Extrait choisi |
________
Cela peut entraîner une hyperglycémie chez le patient, laquelle entraîne d'autres affections indésirables à court et à long terme[20]. Ce type de diabète peut initialement être contrôlé par des prises régulières d'insuline et le maintien d'un régime alimentaire approprié[20]. Cependant, ces méthodes peuvent être fastidieuses et lourdes à exécuter en continu au quotidien[20].
Le diabète sucré de type 2 (aussi dénommé diabète non insulino-dépendant ou diabète d'hyperglycémie chronique, est principalement causé par la génétique et le développement du syndrome métabolique[2].
Dans ce cas, les cellules bêta peuvent encore sécréter de l'insuline, mais c'est le corps qui développe une résistance à l'insuline, il y répond de moins en moins bien. On pense que cela est dû au déclin de récepteurs spécifiques à la surface du foie, des cellules adipeuses et musculaires qui perdent leur capacité à répondre à l'insuline qui circule dans le sang[21],[22]. Dans un effort pour sécréter suffisamment d'insuline pour surmonter la résistance croissante à l'insuline, les cellules bêta augmentent leur fonction, leur taille et leur nombre[6]. L'augmentation de la sécrétion d'insuline entraîne une hyperinsulinémie, mais les taux de glycémie restent dans leur plage normale en raison de la diminution de l'efficacité de la signalisation de l'insuline[6]. Cependant, les cellules bêta s'épuisent à force d'être surstimulées, ce qui entraîne une réduction de 50 % de la fonction ainsi qu'une diminution de 40 % du volume des cellules bêta[17]. À ce stade, il n'est pas possible de produire et de sécréter suffisamment d'insuline pour maintenir les niveaux de glucose dans le sang dans leur fourchette normale, ce qui provoque un diabète de type 2 manifeste[17].
________
Données extraites |
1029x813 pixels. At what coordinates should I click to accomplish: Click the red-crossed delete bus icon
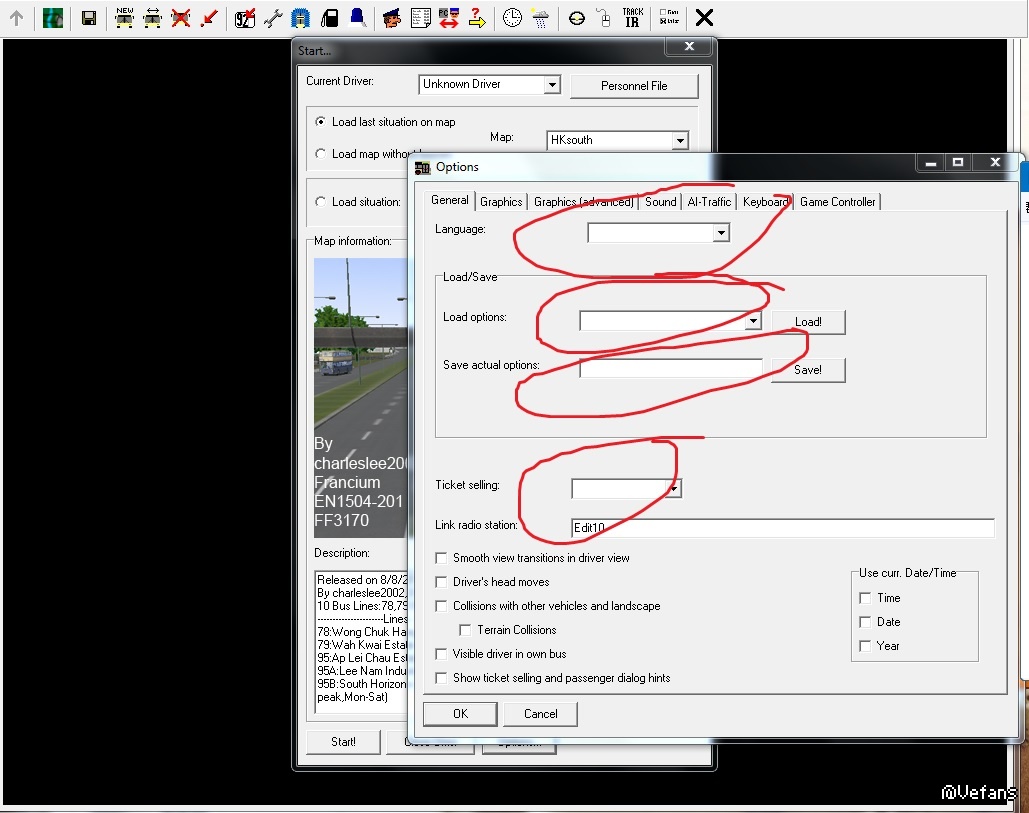pos(181,18)
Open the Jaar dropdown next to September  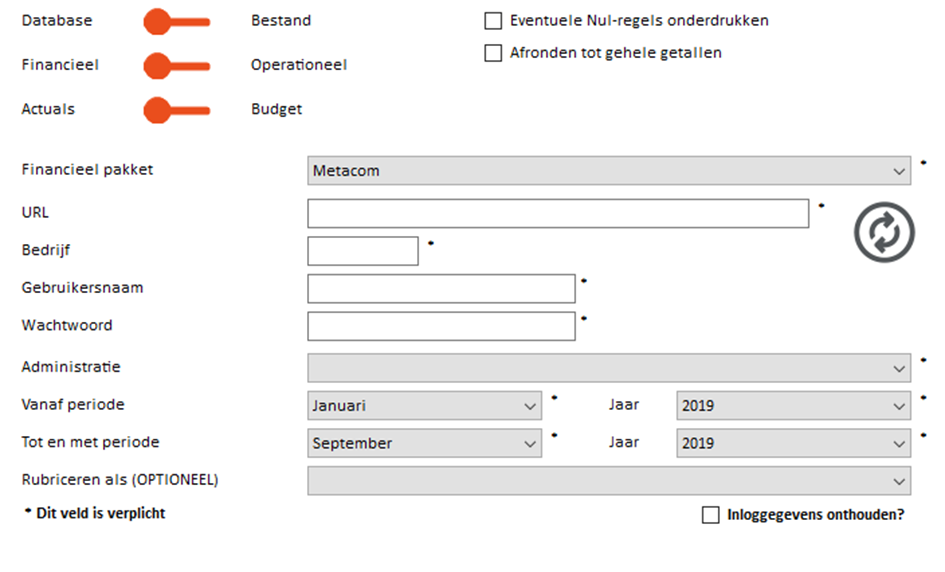click(x=793, y=443)
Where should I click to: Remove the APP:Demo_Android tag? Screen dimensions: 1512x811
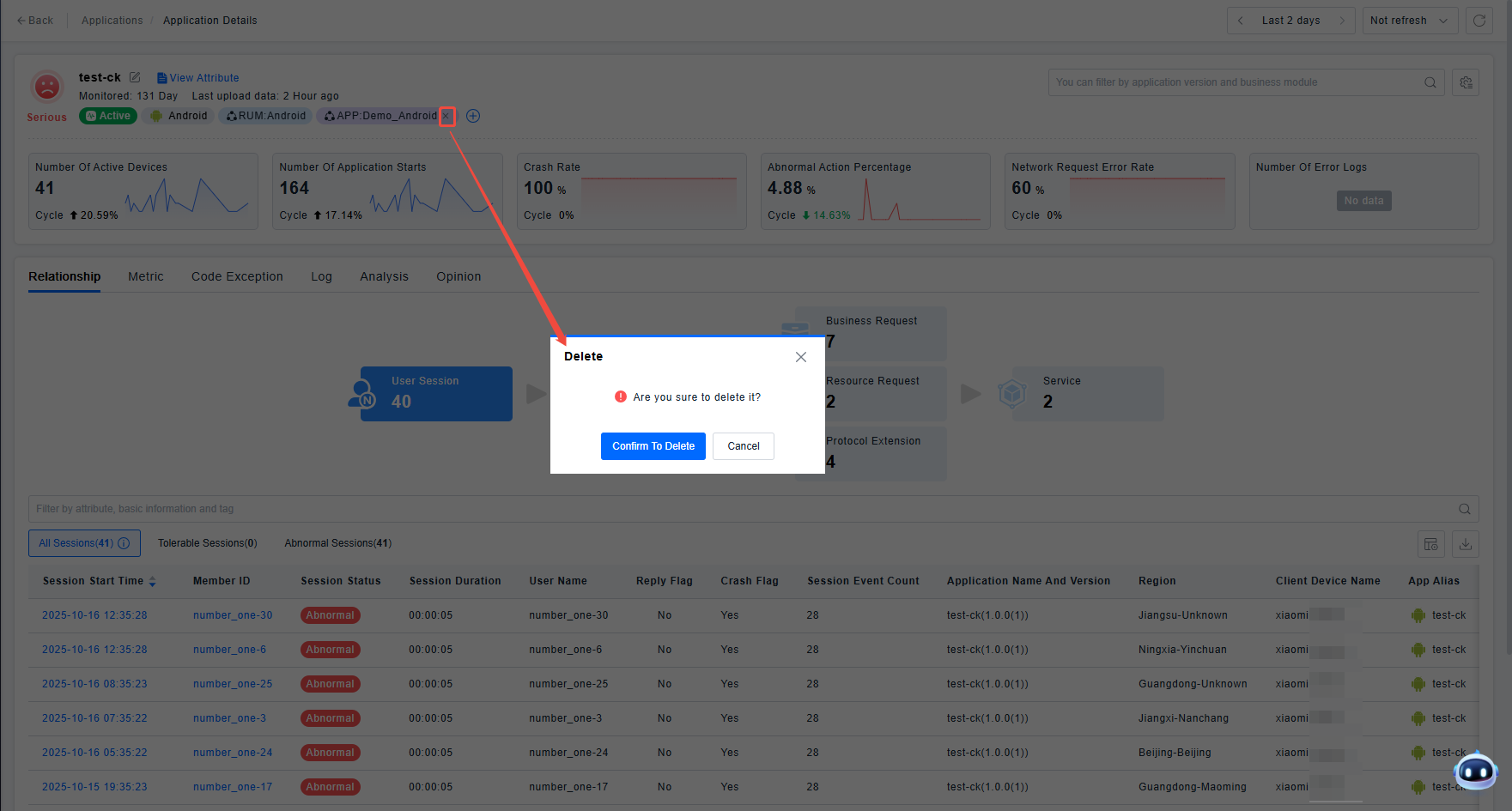pyautogui.click(x=446, y=116)
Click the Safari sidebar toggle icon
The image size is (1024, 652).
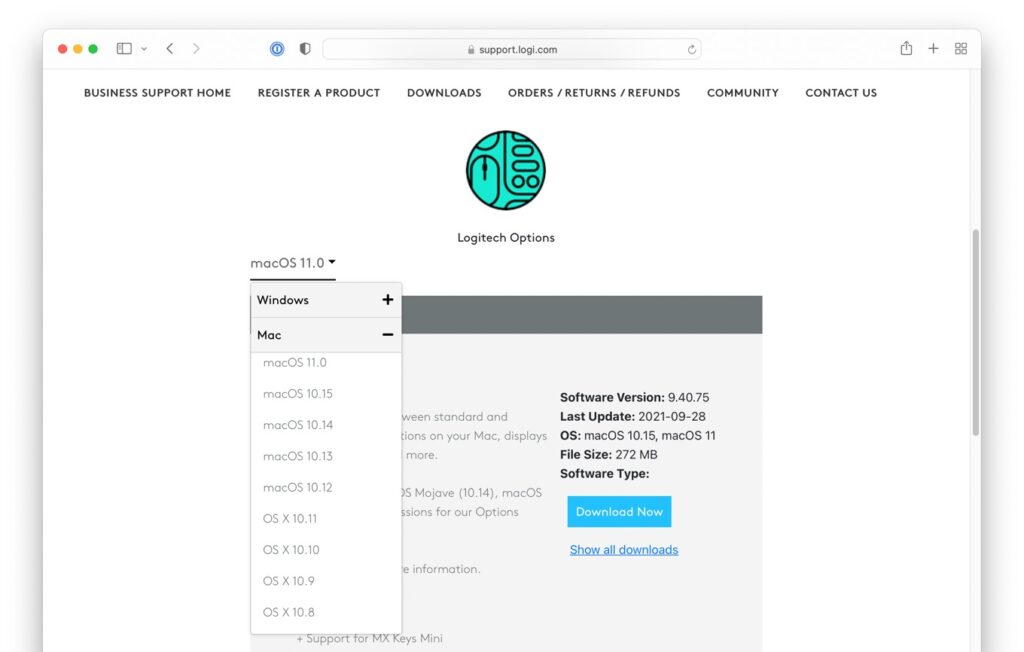coord(125,49)
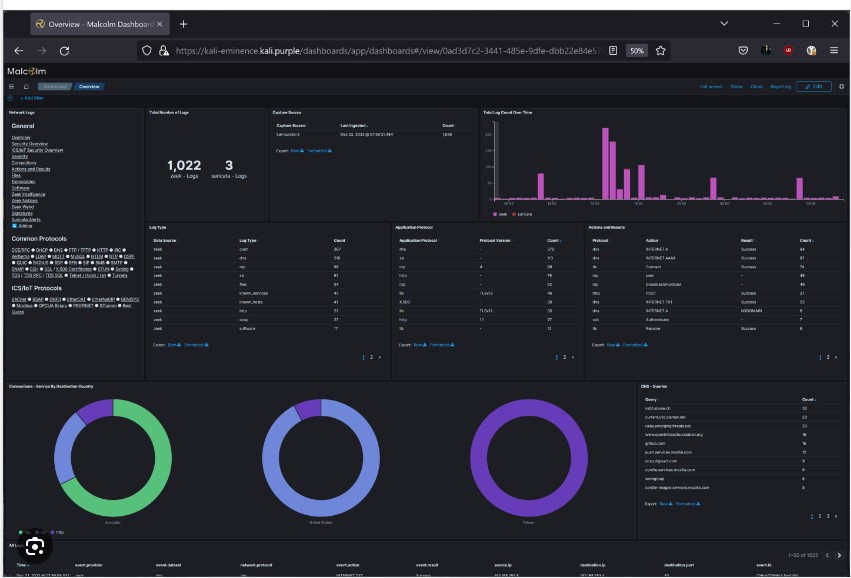Click Add filter below the query bar

tap(32, 98)
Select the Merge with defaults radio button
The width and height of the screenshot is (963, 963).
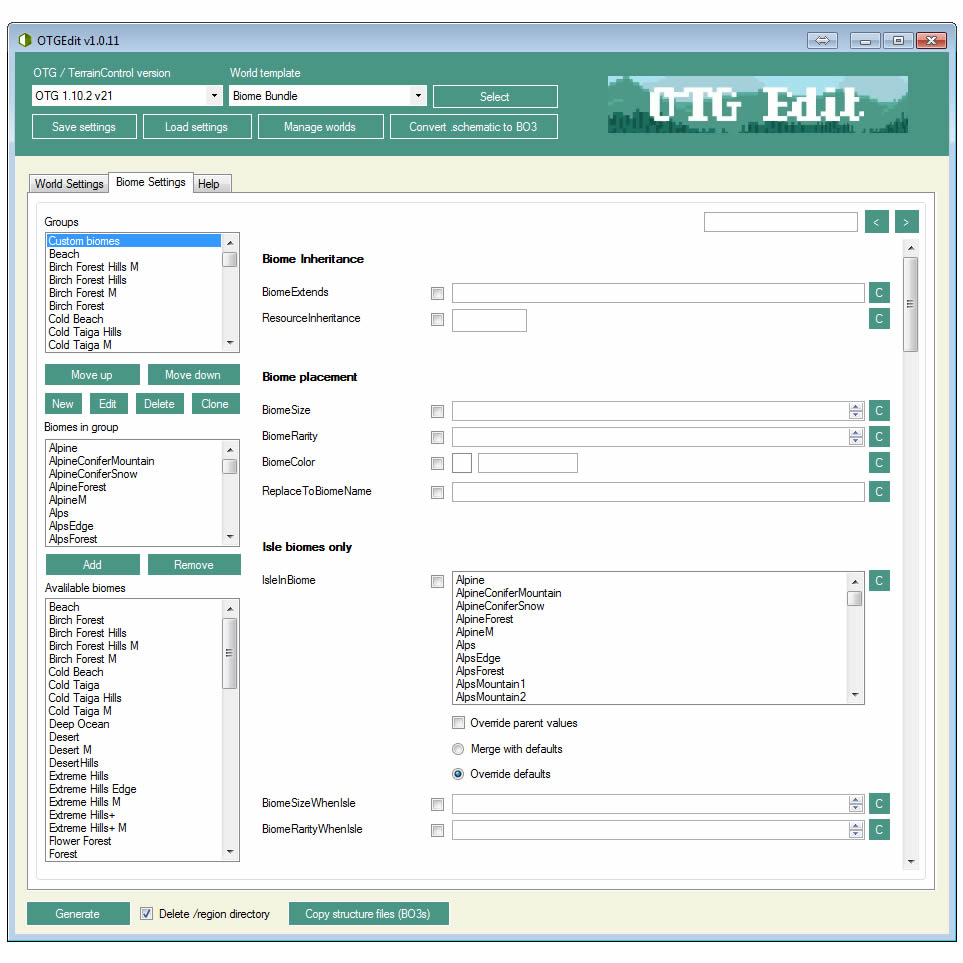point(458,749)
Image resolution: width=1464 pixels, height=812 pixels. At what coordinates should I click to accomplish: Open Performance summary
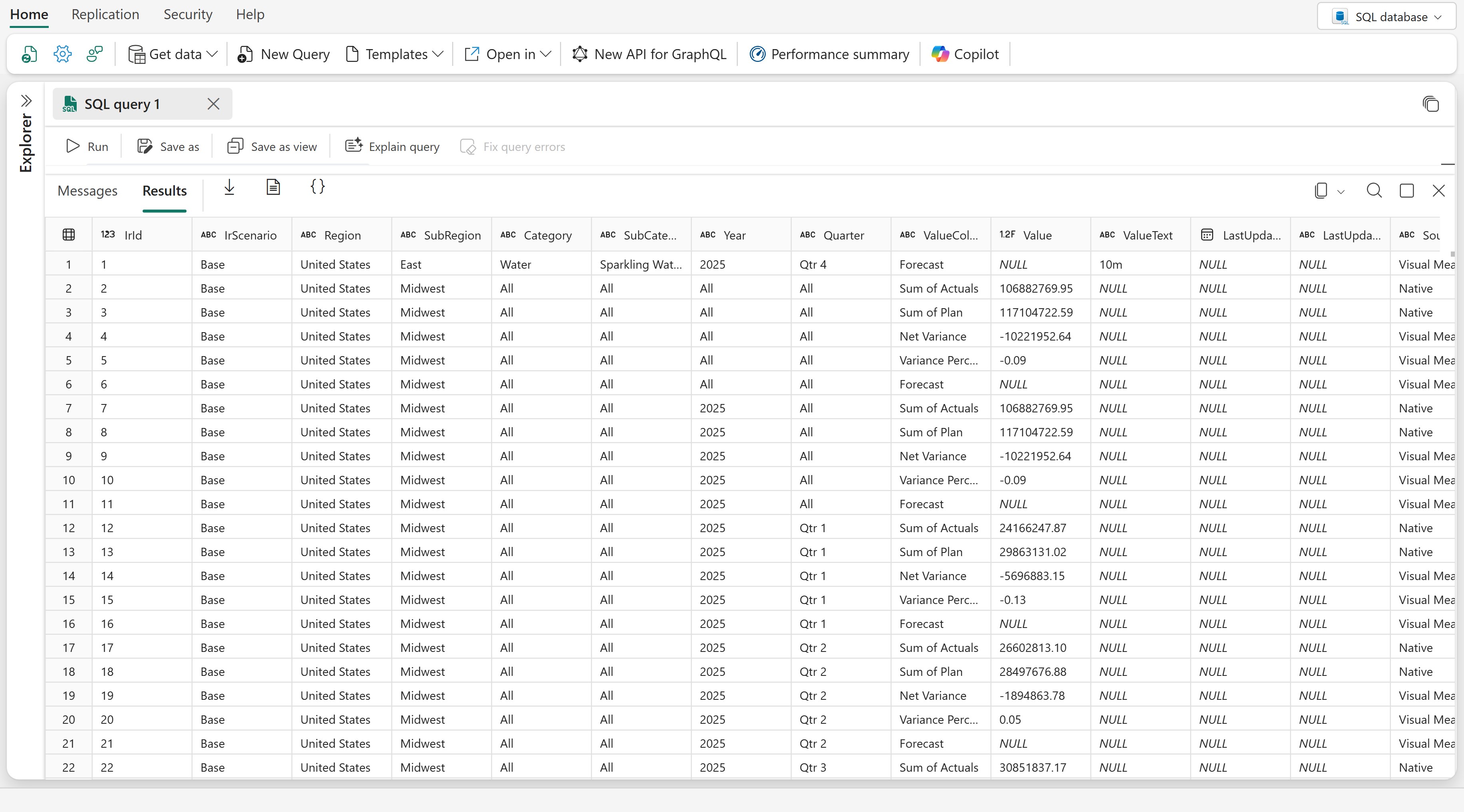point(829,55)
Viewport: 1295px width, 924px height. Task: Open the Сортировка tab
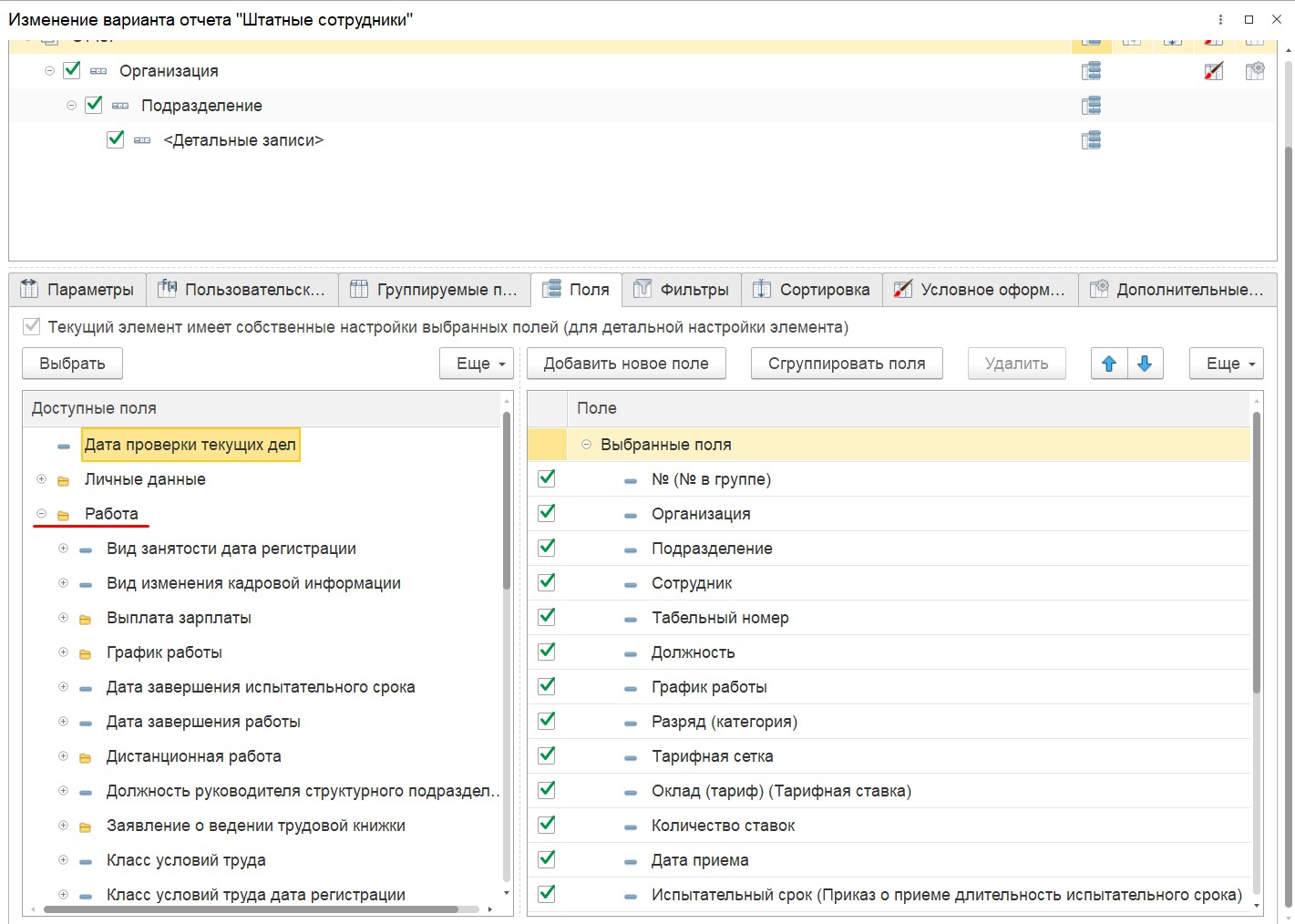[812, 290]
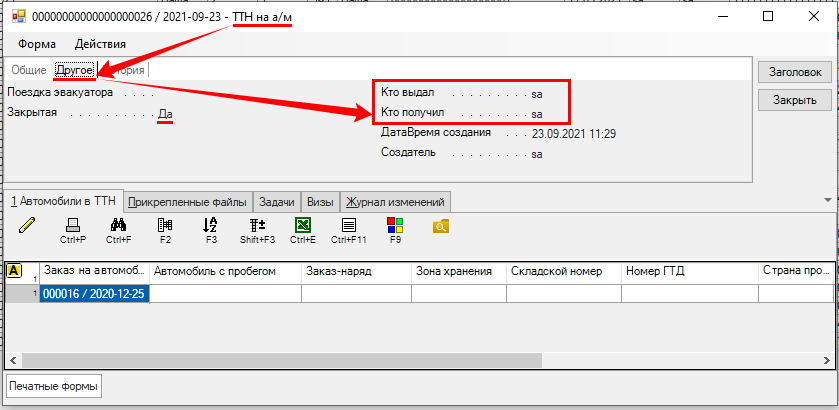
Task: Click the Ctrl+F11 list view icon
Action: point(349,226)
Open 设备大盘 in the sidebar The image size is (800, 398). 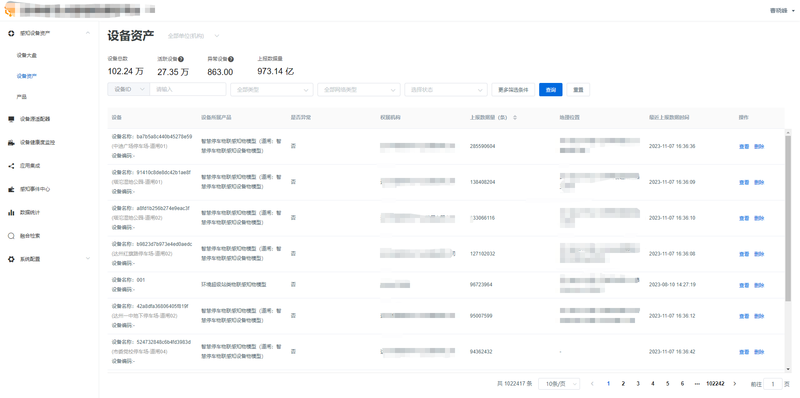coord(27,55)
________
Actions à mener |
- 1) Indiquez, d'après l'extrait sur le diabète, de quel pourcentage diminue le volume des cellules bêta lorsqu'elles s'épuisent à force d'être surstimulées.
- 2) Reprenez l'extrait sur le diabète à la suite de sa dernière phrase.

Résultats obtenus |
- 1) Le volume des cellules bêta diminue de 40 %.

- 2)
Les insulinomes sont généralement bénins, mais peuvent avoir des conséquences hormonales et médicales graves, voire mortelles en raison d'attaques récurrentes et prolongées d'hypoglycémie[23].
Beaucoup des médicaments traitant le diabète visent à modifier la fonction de la cellule bêta.
Les sulfonylurées sont des sécrétagogues de l'insuline (en fermant les canaux potassiques sensibles à l'ATP, ils provoquant ainsi la libération d'insuline)[24],[25]. Ces médicaments sont connus pour provoquer une hypoglycémie et peuvent entraîner une défaillance des cellules bêta en raison d'une surstimulation[2]. Les versions de deuxième génération de sulfonylurées ont une action plus courte et sont moins susceptibles de provoquer une hypoglycémie[25].
Les agonistes des récepteurs du GLP-1 stimulent la sécrétion d'insuline en simulant l'activation du système incrétine endogène du corps[25]. Le système incrétine agit comme une voie d'amplification de la sécrétion d'insuline[25].
Les inhibiteurs de la DPP-4 bloquent l'activité de la DPP-4, ce qui augmente la concentration postprandiale des hormones gastro-intestinales incrétines (GLP-1 pour glucagon-like peptide-1 et GIP pour Peptide insulinotrope dépendant du glucose ou glucose-dependent insulinotropic peptide), ce qui a pour effet d'augmente la sécrétion d'insuline[25].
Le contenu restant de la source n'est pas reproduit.